Asia Splits — China's Data Beats While Japan and Australia Slip
Overnight Asian sessions gave a divided verdict. Hong Kong's Hang Seng rose 1.45% to close at 25,834, buoyed by China's January-February data releases that beat expectations on both consumption and production fronts. Chinese retail sales grew 2.8% year-over-year, beating the consensus forecast of 2.5% — though that represented a notable deceleration from the 4% expansion in the same period of 2025. Industrial output climbed 6.3%, well above the Reuters poll expectation of 5%, sustained by resilient external demand from European and Southeast Asian buyers. The CSI 300 was effectively flat at 4,671. Japan's Nikkei 225 ended the Asian session down 0.13% at 53,751 — a recovery from an earlier loss exceeding 1% — while South Korea's KOSPI gained 1.14% to 5,549. Australia's ASX 200 fell 0.39% to 8,583. U.S.-China talks in Paris wrapped Monday, with Trade Representative Jamieson Greer confirming discussions covered China's rare-earth export controls, U.S. agricultural goods, and energy trade. Bessent called the talks constructive and noted the possibility of establishing a mechanism to review bilateral trade flows. He separately acknowledged that the Trump-Xi summit could be delayed if Trump remains in Washington to coordinate the Iran conflict response — a diplomatic variable worth watching given its implications for tariff trajectories.
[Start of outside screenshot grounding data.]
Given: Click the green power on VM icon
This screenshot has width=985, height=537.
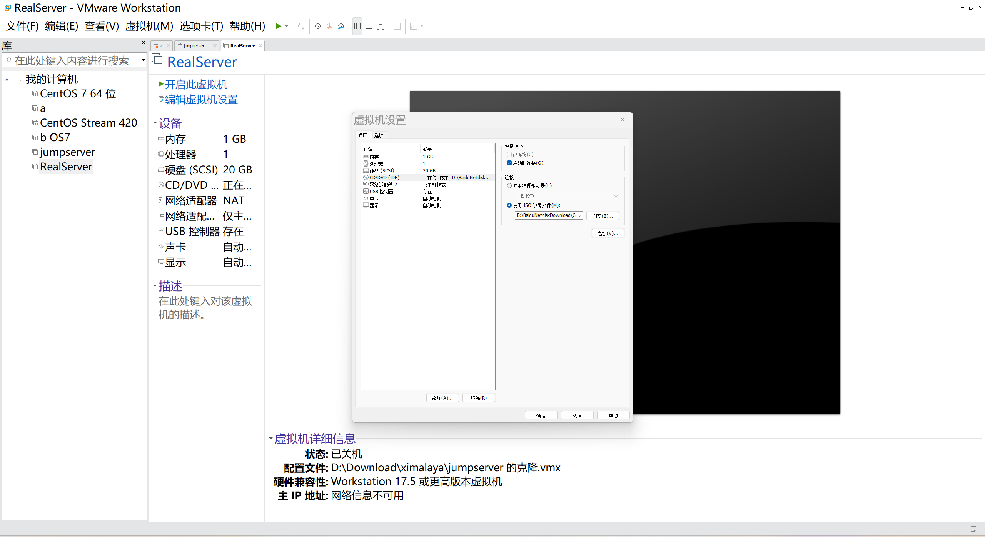Looking at the screenshot, I should coord(278,26).
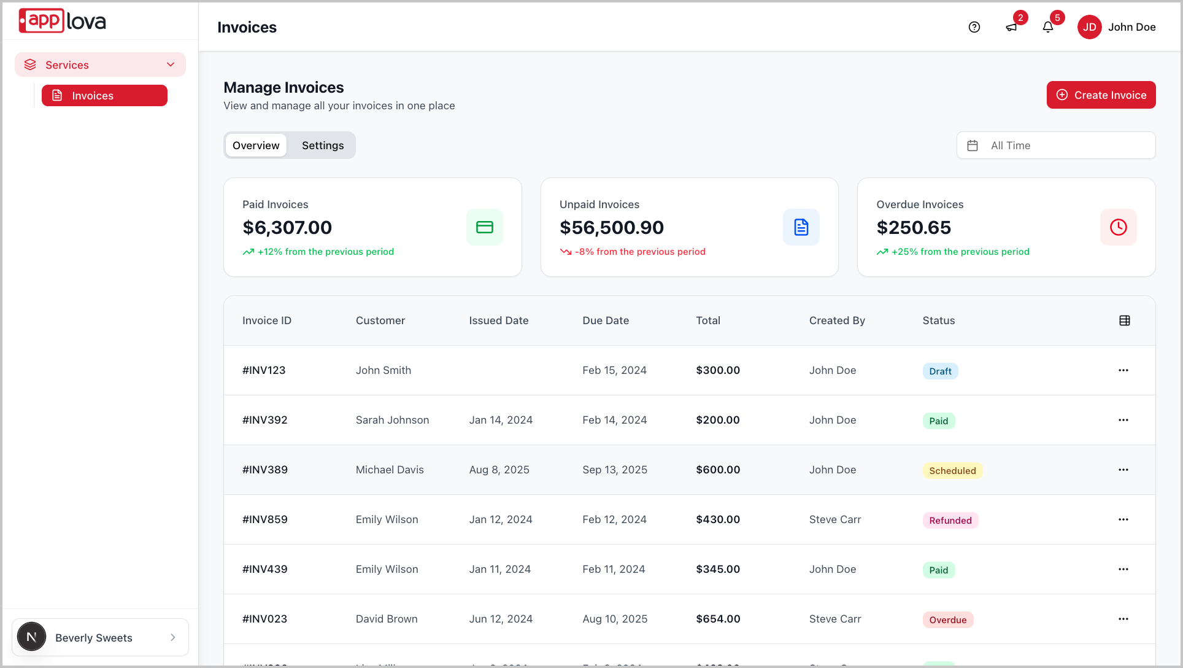This screenshot has height=668, width=1183.
Task: Click the Unpaid Invoices document icon
Action: click(801, 227)
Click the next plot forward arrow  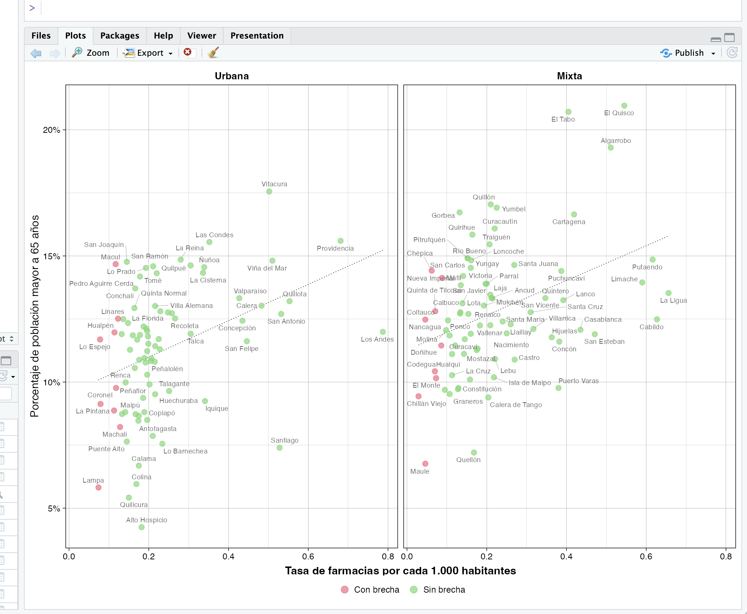(55, 53)
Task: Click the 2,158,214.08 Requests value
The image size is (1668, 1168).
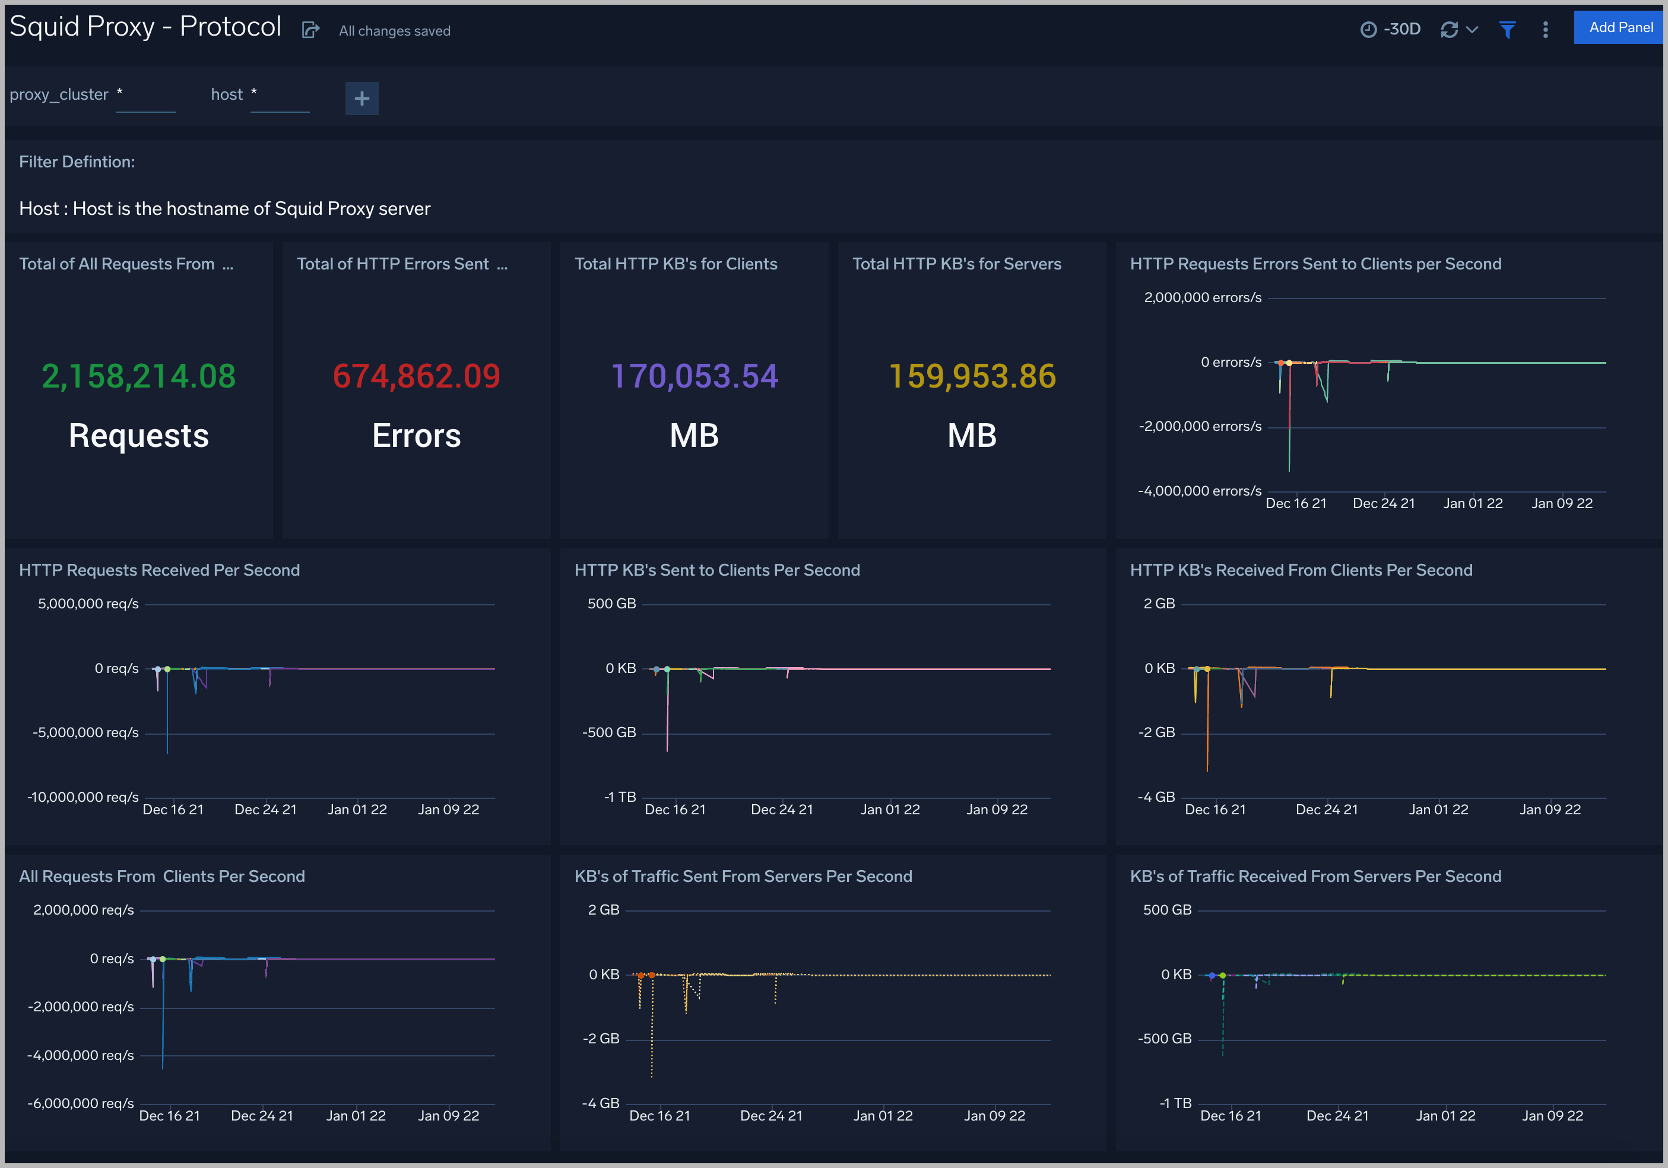Action: click(x=138, y=376)
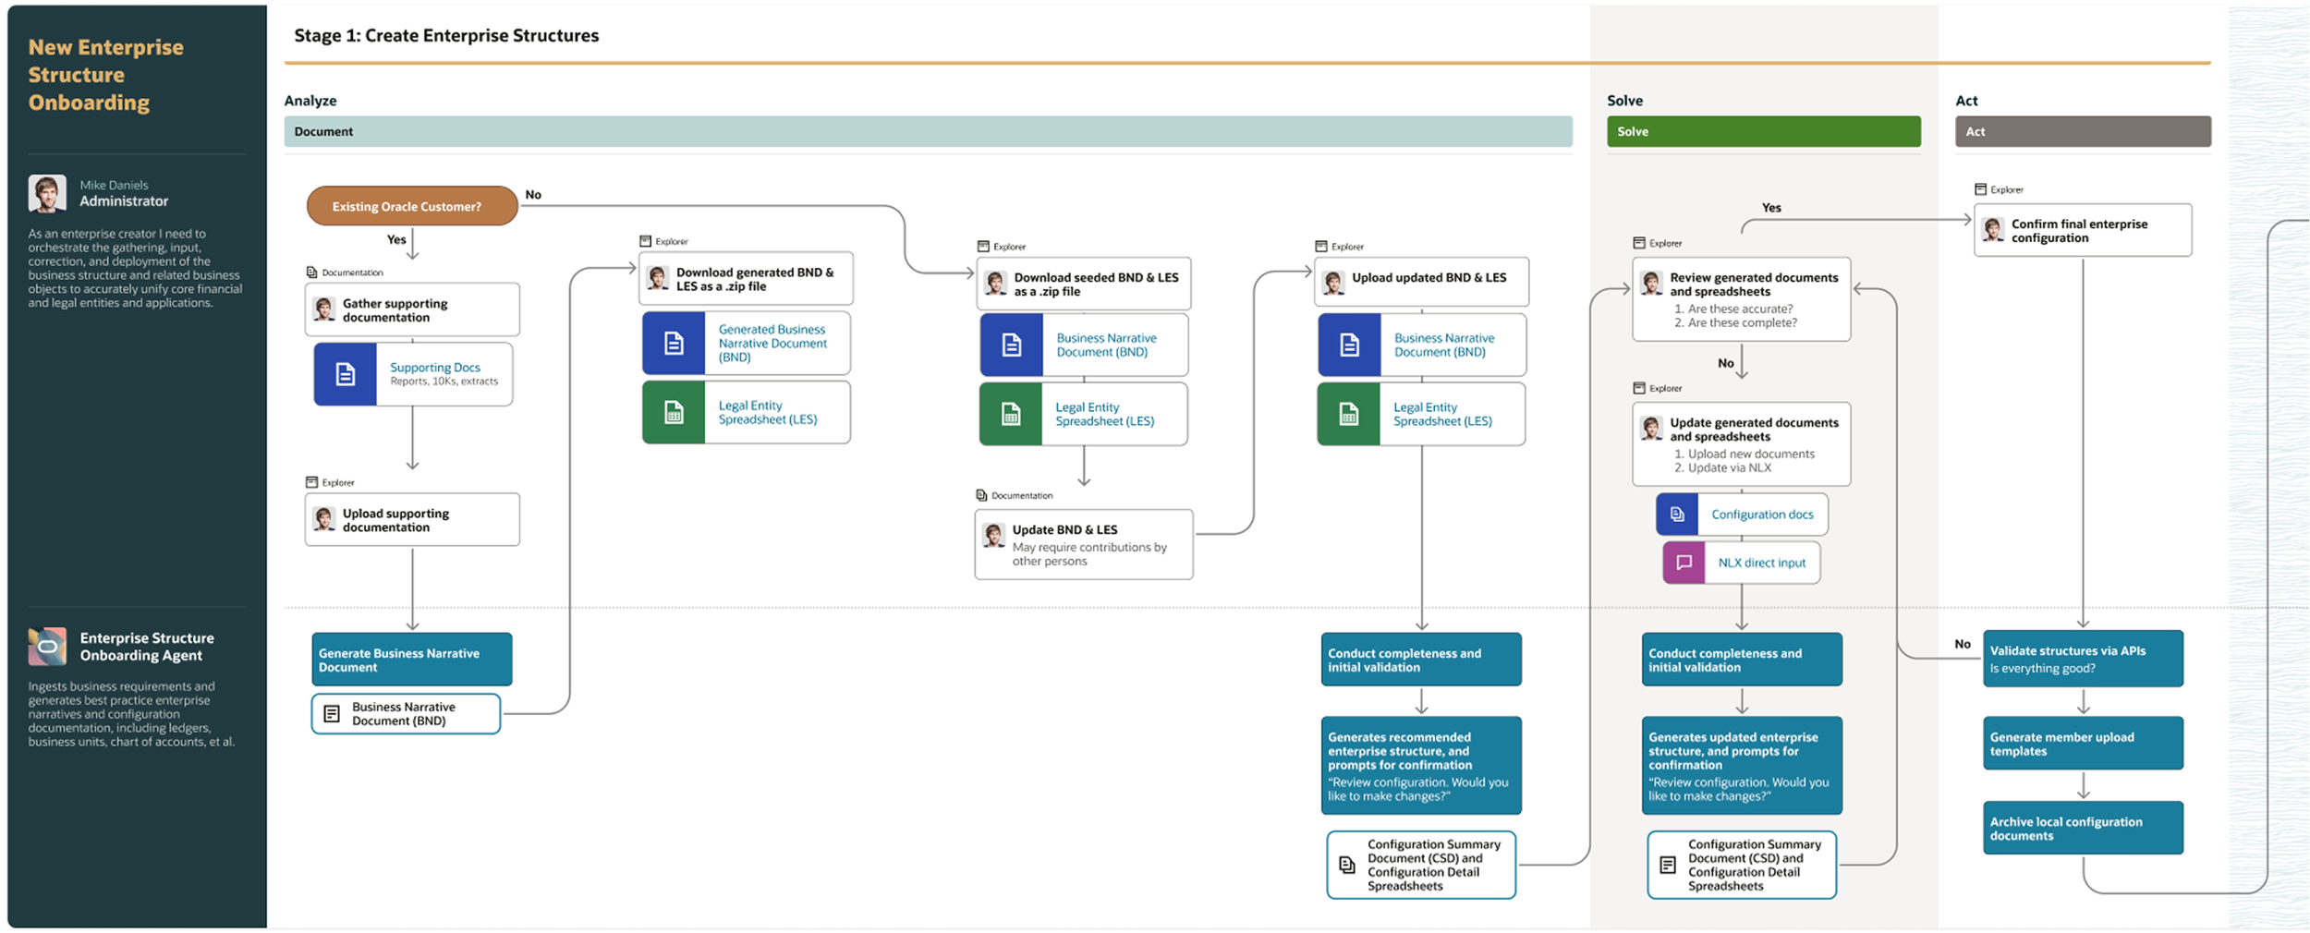Click the Supporting Docs document icon

click(x=346, y=374)
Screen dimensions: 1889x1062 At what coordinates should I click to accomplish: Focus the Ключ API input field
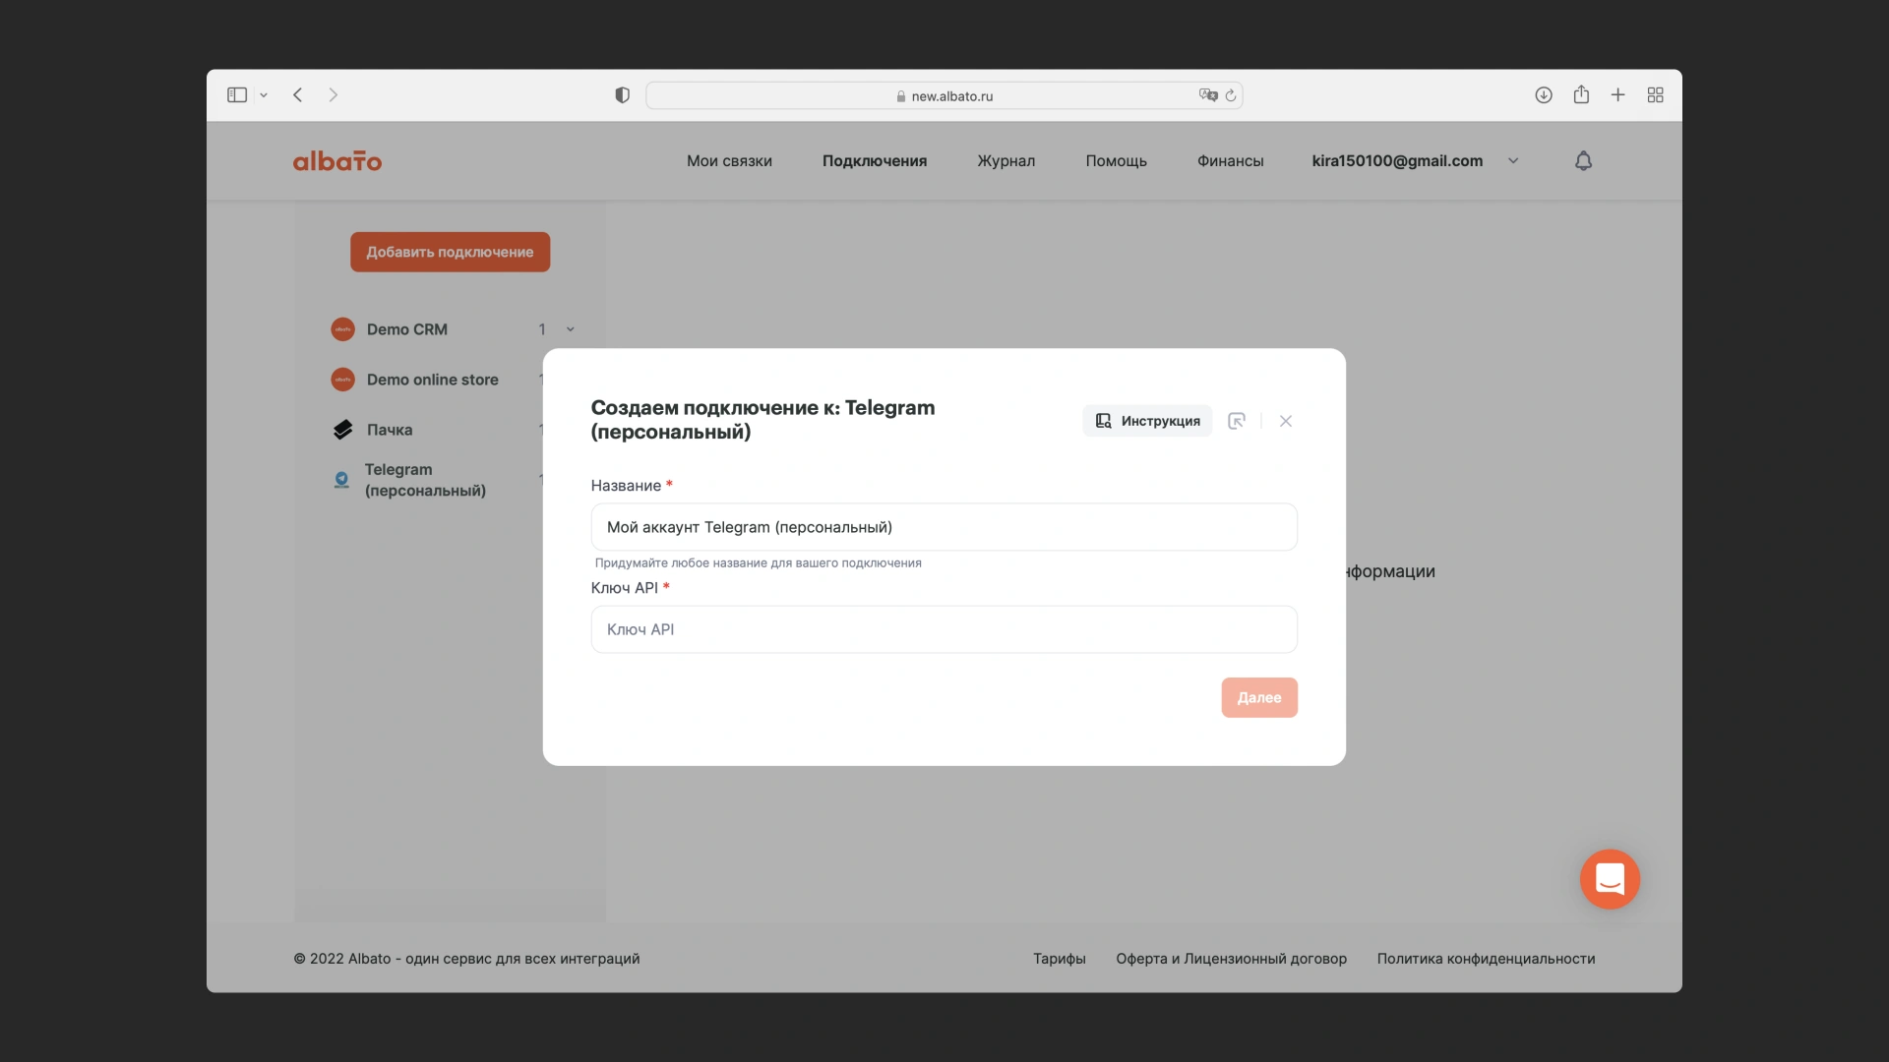point(944,629)
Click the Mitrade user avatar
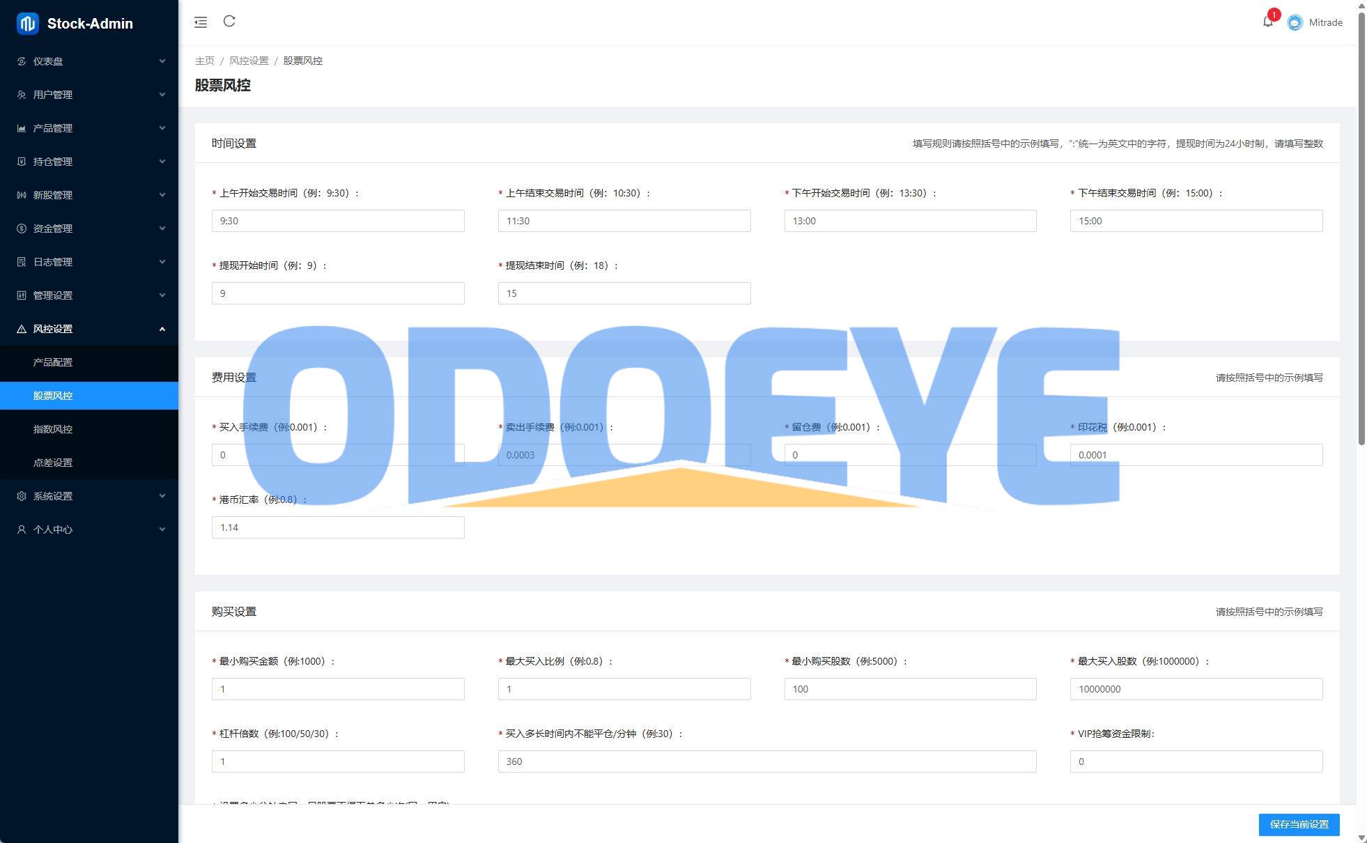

What the Week Holds: Fed, Micron Earnings, and the GTC Overhang
Wednesday Is the Convergence Point for Every Risk Factor in the Market
This is one of the densest macro weeks of the year. Wednesday brings the FOMC decision — a hold at 3.50%–3.75% is the base case at 99%+ probability — but every word of Jerome Powell's press conference will be parsed for signals about how the Fed frames the energy shock, its inflation patience, and any shift in the rate cut timeline for the back half of 2026. The Bank of Japan, European Central Bank, and Bank of England are also meeting this week, making this a global central bank gauntlet running alongside $100+ oil and a war with no visible off-ramp. Micron's earnings Wednesday are the week's most important single-company event in equities — the memory cycle is directly tied to AI infrastructure spending, and with Nvidia's Vera Rubin platform entering large-scale deployment through deals like the Nebius-Meta agreement, DRAM demand is structurally elevated. Micron's guidance will either validate the AI hardware capex story or complicate it for the rest of the sector. Monday's session — all 11 S&P 500 sectors green, breadth at its strongest since May, oil down more than 3.7%, Treasury yields falling 4–5 basis points, and the VIX contracting sharply — is the best single-day tape in weeks. Goldman's correction warning, the hedge fund short-selling surge, BofA's underpriced growth shock thesis, and an oil market that could reclaim $100 on a single headline all argue against reading one session as a trend. The bears have not been wrong about the macro setup. They have been early. Monday's rally buys time, not resolution.